- **Zu erledigende Aufgaben**
a – Nenne alle Bestattungsformen, die laut dem Text zur Grabpflege immer mehr Menschen wählen oder bevorzugen.
b – Gib einen Abschnitt aus dem Text zur Grabpflege wortgetreu wieder: Beginne bei den Worten „Das geht natürlich“ und höre nach „herum eher nachlässt.“ auf.
c – Beantworte zum Text zur Grabpflege die folgenden Fragen:
(i) Wo liegt die Stadt Essen bei den Gebühren für Grabstellen?
(ii) Wie viel hat man laut Text für die Grabstelle bezahlt?
(iii) Was darf man dort, wo Kieswege sind, alternativ tun?

- **Seite**

Die Stadt Essen liegt bei den Gebühren für Grabstellen im guten Mittelfeld. Das ist durch Städtevergleich in der Umgebung schnell feststellbar. Um die Zufriedenheit derjenigen, die zahlen, zu ermitteln, müssten aufwändige Umfragen durchgeführt werden.

Das geht natürlich nicht, aber es sei die Vermutung erlaubt, dass die Zufriedenheit mit der Pflege der öffentlichen Fläche rings um die Gräber herum eher nachlässt.
Das ist auch kein Wunder, wenn sich das Reihengrab nach Regen nicht mehr trockenen Fußes erreichen lässt, weil das nasse Gras um den Knöchel wischt. Zecken inklusive.
„Habe ich mit den über 1.100 Euro für die Grabstelle nicht auch die Pflege bezahlt“, fragt man sich da, und schneidet zähneknirschen das nähere Umfeld kurz. Wo Kieswege sind, darf man alternativ Unkraut jäten.

Das ist aber keine flächendeckende Lösung. Zugegeben, die Stadt sitzt in der Falle. Immer mehr wählen das preiswertere Urnenbegräbnis oder das anonyme Feld bzw. bevorzugen direkt den von privaten Firmen angebotenen Friedwald oder das Wiesengrab. Zugleich wird weiter Personal eingespart, so dass die Pflegemaßnahmen in noch größeren Abständen durchgeführt werden.

Vielleicht sollte sich die Stadt aus dem ‚Tätigkeitsfeld‘ ganz zurückziehen. Möglich, dass Privatunternehmen das problemloser handhaben können. Ein Versuch wäre es wert. Ich wüsste nicht, was dabei schief gehen könnte.

- **Vorgegebene Einträge**
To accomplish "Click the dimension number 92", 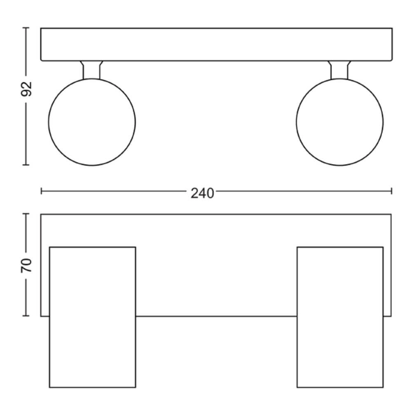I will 26,89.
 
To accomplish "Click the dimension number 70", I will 26,265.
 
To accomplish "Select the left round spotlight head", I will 92,122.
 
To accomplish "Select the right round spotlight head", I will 339,122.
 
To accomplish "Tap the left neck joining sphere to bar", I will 91,70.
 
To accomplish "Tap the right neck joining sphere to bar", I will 339,70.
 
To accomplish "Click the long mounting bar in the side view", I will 216,44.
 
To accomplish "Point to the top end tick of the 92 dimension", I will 26,28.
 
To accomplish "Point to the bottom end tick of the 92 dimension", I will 26,165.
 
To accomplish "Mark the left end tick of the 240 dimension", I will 41,191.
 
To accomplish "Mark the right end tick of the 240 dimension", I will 391,191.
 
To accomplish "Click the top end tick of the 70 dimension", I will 26,214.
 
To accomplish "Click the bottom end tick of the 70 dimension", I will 26,316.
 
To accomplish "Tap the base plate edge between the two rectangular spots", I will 216,316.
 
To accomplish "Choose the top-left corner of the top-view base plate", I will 41,214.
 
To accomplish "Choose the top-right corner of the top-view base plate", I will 391,214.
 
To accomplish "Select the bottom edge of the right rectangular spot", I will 340,387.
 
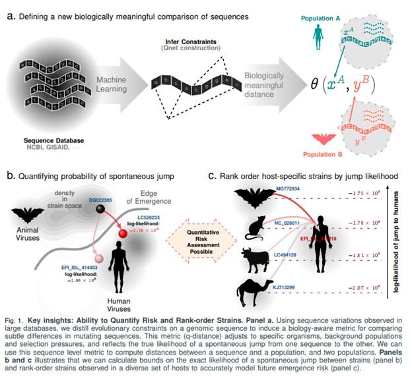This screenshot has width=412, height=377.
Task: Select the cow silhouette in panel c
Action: pyautogui.click(x=254, y=258)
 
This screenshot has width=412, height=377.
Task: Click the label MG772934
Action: pyautogui.click(x=288, y=188)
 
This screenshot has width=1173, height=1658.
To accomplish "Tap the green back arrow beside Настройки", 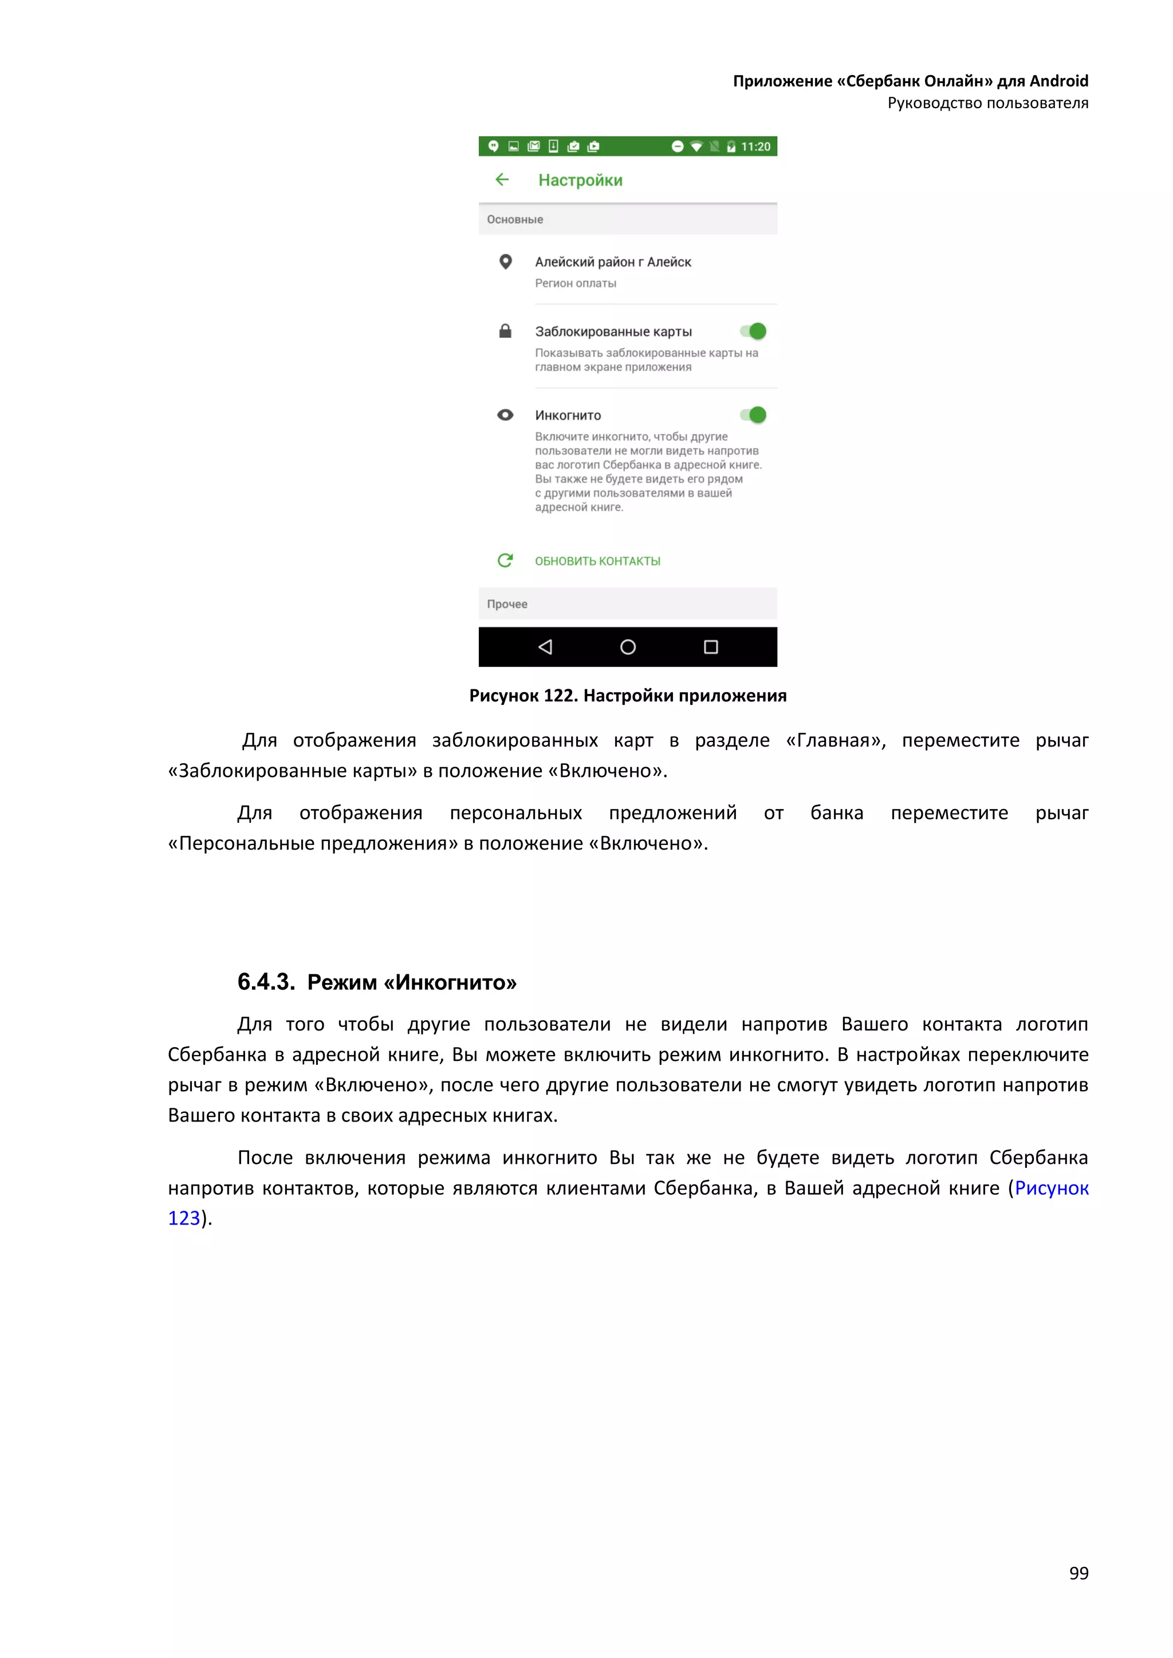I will (502, 180).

- **Gelöste Aufgaben**
a – Urnenbegräbnis, anonymes Feld, Friedwald, Wiesengrab

b –
Das geht natürlich nicht, aber es sei die Vermutung erlaubt, dass die Zufriedenheit mit der Pflege der öffentlichen Fläche rings um die Gräber herum eher nachlässt.

c –
(i) Im guten Mittelfeld.
(ii) Über 1.100 Euro.
(iii) Unkraut jäten.